Qué se pide: En el fragmento sobre técnica y cultura, ¿qué le aporta la técnica a la cultura?

Fragmento proporcionado:
◆ ◆ ◆
Se diría, pues, que en una obra humana convergen técnica y cultura, según subrayemos lo que en ella hay de transformación de la naturaleza al servicio del hombre o bien lo que tiene de materialización de una forma expresiva en la que el espíritu se reconoce como ideador y receptor de la misma, aunque no necesariamente en el mismo individuo. Ambas se complementan, evitando así, por un lado, posibles abusos de la técnica, como la fijación en lo cuantitativo o la anonimización de los resultados, y, por el otro lado, aportando la técnica a la cultura la disposición espacial ordenada de los medios en la que cobra realidad lo ideado por el hombre. Lo cual nos da pie a pasar a examinar a continuación las componentes espacial y temporal de las obras culturales, que nos allanarán el camino para comprender su subordinación antropológica a la ética.
◆ ◆ ◆
Datos proporcionados:
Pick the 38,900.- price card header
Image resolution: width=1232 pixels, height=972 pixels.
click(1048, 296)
◆ ◆ ◆
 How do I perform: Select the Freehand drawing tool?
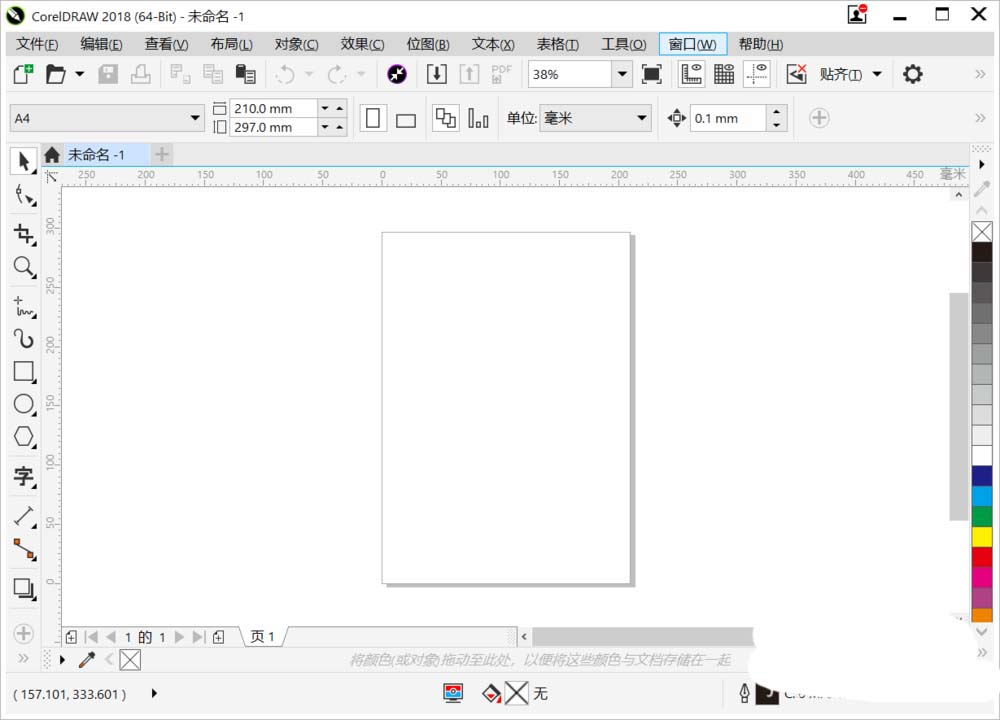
◆ ◆ ◆
Respuesta final: Le aporta la disposición espacial ordenada de los medios en la que cobra realidad lo ideado por el hombre.